Even to this day, The Beatles catalog remains one of the most valuable in all of popular music, due in great part to how much it has been protected from overexposure in the media.
This reluctance to license their music everywhere eventually led to a payout of a whopping $250,000 for the brief use of the song “Tomorrow Never Knows” in a 2012 episode of Mad Men.
It wasn’t the first time the show’s producers had asked to use a Beatles song. This license approval followed a long string of rejections. By setting the price tag high, it was possible to ensure that the band’s work would be used only when it made sense artistically, and not just commercially for some third party.
This stands among a small handful of original Beatles recordings ever used in film and television. Other instances included brief appearances in seminal and influential 1960s TV shows Dr. Who, The Prisoner and The Monkees, as well as over the opening credits for The World According to Garp, and the closing credits of the 2010 film The Social Network.
Their collection of #1 singles, released in 2000, went 12x Platinum, becoming the best-selling album of the 21st century, in an era when recorded music revenues dropped by a whopping 60%. They made millions on video game sales with Rock Band in 2009. Sony paid almost $100 million to gain temporary control of 50% of their publishing rights in 2005. And whenever an online store or music service is able to negotiate access to their catalog, it is seen as a major coup, and a legitimizing force for their brand.
Go Where The Market Tells You
One of my favorite John Lennon quotes has long been, “Life is what happens to you while you’re busy making other plans.” This is not only a favorite because it’s true, but because it implies that even for John Lennon, becoming John Lennon was Plan B.
No matter what we end up doing in life, it’s unlikely to be exactly what we had anticipated. It’s a wise artist who keeps an ear open for what the times want from us, and who recognizes that there is only so much of our own will that we can impose on the world.
For The Beatles at the beginning of their career, this meant going wherever the paying gigs were, and performing constantly, often from midday until morning.
In 1960, that meant leaving Liverpool for Hamburg, Germany, where they found a more happening and less saturated market for bands of their kind.
In 1961 it meant returning to Liverpool, where they now benefited from exotic billing as “The Beatles: Direct from Hamburg”, helping them stand out from the crowd.
In 1962, it meant returning to Hamburg to earn more money in half the time it took two years prior.
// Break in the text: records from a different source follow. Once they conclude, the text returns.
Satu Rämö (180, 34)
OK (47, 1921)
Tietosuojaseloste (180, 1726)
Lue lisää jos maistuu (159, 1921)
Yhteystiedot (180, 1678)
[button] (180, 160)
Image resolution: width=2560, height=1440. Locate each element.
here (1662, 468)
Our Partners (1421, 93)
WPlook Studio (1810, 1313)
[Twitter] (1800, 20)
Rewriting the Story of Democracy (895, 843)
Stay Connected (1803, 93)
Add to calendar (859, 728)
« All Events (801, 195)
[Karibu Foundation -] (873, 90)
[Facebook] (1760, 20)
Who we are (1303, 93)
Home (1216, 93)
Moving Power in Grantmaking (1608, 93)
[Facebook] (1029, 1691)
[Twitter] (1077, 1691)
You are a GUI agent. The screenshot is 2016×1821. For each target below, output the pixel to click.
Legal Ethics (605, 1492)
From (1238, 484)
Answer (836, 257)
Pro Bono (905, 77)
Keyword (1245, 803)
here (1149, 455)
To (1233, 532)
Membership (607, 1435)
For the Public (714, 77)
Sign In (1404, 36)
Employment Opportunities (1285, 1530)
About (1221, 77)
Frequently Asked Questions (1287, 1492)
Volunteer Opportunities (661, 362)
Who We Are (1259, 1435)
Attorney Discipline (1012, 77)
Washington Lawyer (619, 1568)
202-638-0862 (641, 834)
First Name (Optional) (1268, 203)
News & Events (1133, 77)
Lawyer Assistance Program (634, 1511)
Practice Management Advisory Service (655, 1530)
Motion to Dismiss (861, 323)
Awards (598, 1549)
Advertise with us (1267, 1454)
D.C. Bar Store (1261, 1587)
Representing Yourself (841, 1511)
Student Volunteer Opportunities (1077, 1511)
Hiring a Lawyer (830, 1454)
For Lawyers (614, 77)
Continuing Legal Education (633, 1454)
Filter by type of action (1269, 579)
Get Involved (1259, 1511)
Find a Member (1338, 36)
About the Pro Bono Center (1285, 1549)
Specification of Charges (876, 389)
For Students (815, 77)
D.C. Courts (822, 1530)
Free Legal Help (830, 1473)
On this trip, they earned about 2000DM per show, or just over $4,000 in today’s dollars.
In 1963, it meant playing regularly on BBC radio programs for an average of about £55 per show or just over $1,000 in today’s dollars. That year, they earned about £42,000 from live performances, or just shy of $1 million in today’s dollars.
After 1965, it meant leaving behind touring for good, as the audio technology of the time just couldn’t keep up with the demand for reasonably-priced, ever-larger concerts by one of the world’s favorite bands. At that point, the studio just made more sense for everybody.
“And In the End…”
Paul McCartney has looked back on the moment that manager Brian Epstein died of a sleeping pill overdose in 1967 as the beginning of the end. To him, the breakup of The Beatles three years later had a lot more to do with that than with scapegoats like Yoko Ono, or anything else.
Relations in the band slowly but surely devolved into drug-fueled finger pointing, petty squabbling and creative tension, but the legacy they left behind in less than 10 years has stood as a monument for more than 50.
In their early days, a reporter asked the band if their time in the spotlight was all just a fad. “Obviously,” said Lennon. “Anything in this business is a fad. We don’t think we’re going to last forever. We’re just going to have a good time while it lasts.”
At another press conference, a reporter asked if the band would sing them a song. “NO” they answered in unison. Another reporter pressed them, saying, “There’s some doubt that you can sing.” Lennon replied: “No… we need money first.”